In particular, the value of Humidity.sub.Filter can be obtained
from the following equation:
Humidity.sub.Filter=Humidity[n].times..alpha.+(Humidity.sub.Filter.times.-
(1-.alpha.)) where .alpha. is a constant.
The accelerated humidity value may be used as a factor in
suppressing or disabling a pre-alarm (e.g., preventing a system
state machine from transitioning to pre-alarm state 748). For
example, in a scenario where shower steam or cooking steam is
causing the smoke sensor to report elevated obscuration readings, a
multi-criteria system state machine (e.g., a variant of system
state machine 700 of FIG. 7) may evaluate several factors to
determine whether to allow the system state machine to transition
to the pre-alarm state or to suppress that transition. In one
embodiment, a state machine that uses accelerated humidity values
may be similar to system state machine 700, but differs by
replacing the conditions of transition 2 of FIG. 7B with the
following conditions. This alternative system state machine may
transition from the monitor state to the first pre-alarm state when
Smoke is greater than or equal to the Smoke_PA1_Threshold and that
there is 1) High Heat or, 2) High CO, or 3) not High Humidity. The
High Humidity condition can be satisfied if the raw humidity is
greater than or equal to a Humidity Threshold or if the accelerated
humidity is greater than or equal to an Accelerated Humidity
Threshold. The Humidity Threshold is less than the Accelerated
Humidity Threshold. The High Heat condition can be satisfied if
Heat is greater than or equal to a Heat Threshold. The High CO
condition can be satisfied if CO is greater than or equal to a CO
Threshold. Thus, even if Smoke readings satisfy a state change
transitions, but the qualifying conditions associated with High
Humidity, High Heat, and High CO are not met, then the alternative
system state machine may not transition to the pre-alarm state. As
a specific example, the pre-alarm may be deactivated when No High
Heat or No High CO is detected and High Humidity is detected. This
may prevent the system from entering into the pre-alarm state when
a steam event is being detected. However, if either High Heat or
High CO is detected, then the detected event is not classified as a
steam event and the system may enter into the pre-alarm state.

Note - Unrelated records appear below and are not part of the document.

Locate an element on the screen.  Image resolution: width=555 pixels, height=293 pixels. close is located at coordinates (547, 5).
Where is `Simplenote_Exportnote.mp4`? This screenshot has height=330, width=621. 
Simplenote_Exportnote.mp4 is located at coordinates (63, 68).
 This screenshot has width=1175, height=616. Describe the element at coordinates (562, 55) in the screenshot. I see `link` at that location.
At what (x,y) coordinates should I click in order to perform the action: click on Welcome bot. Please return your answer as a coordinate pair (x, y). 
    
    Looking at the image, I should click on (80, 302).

FIG. 33 shows an illustrative shower steam detection pseudocode
according to an embodiment. The results of each comparison may
provide a Boolean result that is used by different state machines,
as illustrated below in connection with FIG. 34. For example, as
shown, if Accelerated_Humidity greater than or equal to an
ACCELERATED_HUMIDITY_THRESHOLD or Humidity is greater than or equal
to a HUMIDITY_THRESHOLD), then a steam humidity (S_Humidity) state
is set to TRUE. The accelerated humidity is derived from module
3200 above, and Humidity is the value of the humidity sensor. A
steam carbon monoxide (S_Carbonmonoxide) state can be set to TRUE
if it is greater than a STEAM_REJECTION_CO_THRESHOLD. A steam smoke
derivative (S_Smokederivative) state may be set to TRUE if the
difference between a current smoke sample (Smoke[n]) and a previous
smoke sample (Smoke[n-1]) is less than a
SMOKE_STEAM_SIGNAL_THRESHOLD. In addition, a steam smoke samples
state (S_SmokeSamples) may be set to TRUE if 4 consecutive smoke
samples exceed the SMOKE_T_MID. Each of these Booleans may be
latched until state machine returns to Idle or Standby state.

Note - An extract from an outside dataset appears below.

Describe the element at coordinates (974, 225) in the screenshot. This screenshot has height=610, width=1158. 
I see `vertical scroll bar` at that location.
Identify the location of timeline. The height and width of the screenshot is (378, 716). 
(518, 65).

FIG. 34 shows an alternative set of conditions that can be used by
state machine 3100 when operating in a hazard detection system.
Similar to FIG. 31B, FIG. 34 includes several columns of
information labeled as Transition, From, To, Condition Set #1,
Condition Set #2, and Condition Variables. Two condition sets,
condition set #1 and condition set #2, are shown to illustrate that
different conditions can be imposed on state machine 3100. FIG. 35
shows an illustrative timing diagram of a smoke sensor state
machine responding to smoke signal, according to an embodiment.

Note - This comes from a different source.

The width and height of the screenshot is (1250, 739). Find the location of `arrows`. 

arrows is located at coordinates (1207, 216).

Referring collectively to FIGS. 31A, 34, and 35 each transition is
discussed, primarily in reference with condition set #1. In the
interest of brevity, the various operations performed at each state
are not repeated because they have been previously discussed.
In transition 1, state machine 3100 transitions from idle state
3110 to monitor state 3120 when the monitored smoke data value
(referred to herein as "Smoke") is greater than a relatively low
smoke alarm threshold value (referred to herein as Smoke_T_Base).
In FIG. 33, state machine 3100 transitions from idle state 3110 to
monitor state 3120 when Smoke exceeds Smoke_T_Low.
In transition 2, state machine 3100 may evaluate several conditions
to determine whether to transition from monitor state 3120 to alarm
state 3130. State machine 3100 may transition to alarm state 3130
when (1) Smoke is greater than or equal to the currently selected
smoke alarm threshold. Smoke_T_Cur and (2) either (a) there is NO
Steam_Alarm or (b) the amount of time elapsed since state machine
3100 entered into state 3120, T_Monitor, is greater than a
Steam_HoldOff_Time. The currently selected smoke alarm threshold
can be set to any one of the smoke alarm threshold values (e.g.,
Smoke_T_Base, Smoke_T_Low, Smoke_T_Mid, or Smoke_T_High), as
discussed above. In one embodiment, Smoke_T_Cur can be set to
Smoke_T_Low, Smoke_T_Mid, or Smoke_T_High by alarm/pre-alarm
threshold setting module 900, discussed above. In another
embodiment, Smoke_T_Cur can be set to Smoke_T_Low as a default
setting unless alarm/pre-alarm threshold setting module 900
instructs state machine 3100 otherwise.
The confirmation of NO Steam_Alarm can be determined by the
analysis performed by evaluating the Boolean states of the
conditions set forth in FIG. 33. If steam exists, the result of the
NO Steam_Alarm condition is False, otherwise the condition is True.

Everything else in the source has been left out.